By Lazar Emanuel [Originally published in NYPRR February 2003]
An ethics opinion of the Nassau Bar has advised that under the general provisions of DR 1-104(C) (requiring a law firm to supervise the work of partners, associates, and non-lawyers who work at the firm), a lawyer may authorize a paralegal to appear at and consummate real estate closings without the lawyer’s attendance. [Nassau County Bar Assn. Committee on Professional Ethics, Op. 02-3, 12/20/02.]
The Committee raised three separate questions:
1. Under what circumstances may a law firm use a paralegal to close a real estate transaction?
2. How shall the firm compute the compensation to the paralegal who handles closings?
3. May the law firm pay the non-lawyer manager of its closing department, in lieu of salary, a percentage of revenue or profit earned by the closing practice.
Answer to Question 1: The law firm may use a paralegal to handle real estate closings if a lawyer within the firm retains and exercises supervisory control over the paralegal.
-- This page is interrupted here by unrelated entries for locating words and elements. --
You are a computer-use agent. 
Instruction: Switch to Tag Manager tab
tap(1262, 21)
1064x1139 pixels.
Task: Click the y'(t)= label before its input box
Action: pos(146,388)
Evidence of supervisory control would be a direct relationship between the lawyer and the client, supervision over the details of the closing, and complete responsibility and accountability for the work product. The supervising lawyer can accomplish these things without attendance at the closing.
Under EC’s 3-5 and 3-6, a lawyer may delegate tasks not involving professional judgment to persons with specialized knowledge of certain areas of the law. In this instance, the law firm intends to exercise varying degrees of supervision over its paralegals, depending upon their relative training and skill. This is reasonable under the circumstances.
As to Question 2: The law firm may pay the paralegal on a per closing basis, an amount determined by dividing the paralegal’s annual salary by the number of closings the paralegal can reasonably be expected to perform in the year. In this way, a paralegal who performs more than the anticipated number of closings will earn more than one who performs less than the anticipated number.
As to Question 3: The law firm may not pay the non-lawyer manager of its closing department a percentage of revenue derived from the closings. This would amount to an impermissible sharing in law firm profits. The Committee rejected the law firm’s argument that its proposal should be permitted under DR 3-102(A), which authorizes participation by non-lawyers employees in a retirement plan based on profit- sharing. This Rule does not permit a non-lawyer to share in the profits from a segment of the firm’s practice. Compensating non-lawyers out of specific matters or designated revenue is prohibited under N.Y. Judiciary Law §491.
Lazar Emanuel is the Publisher of NYPRR.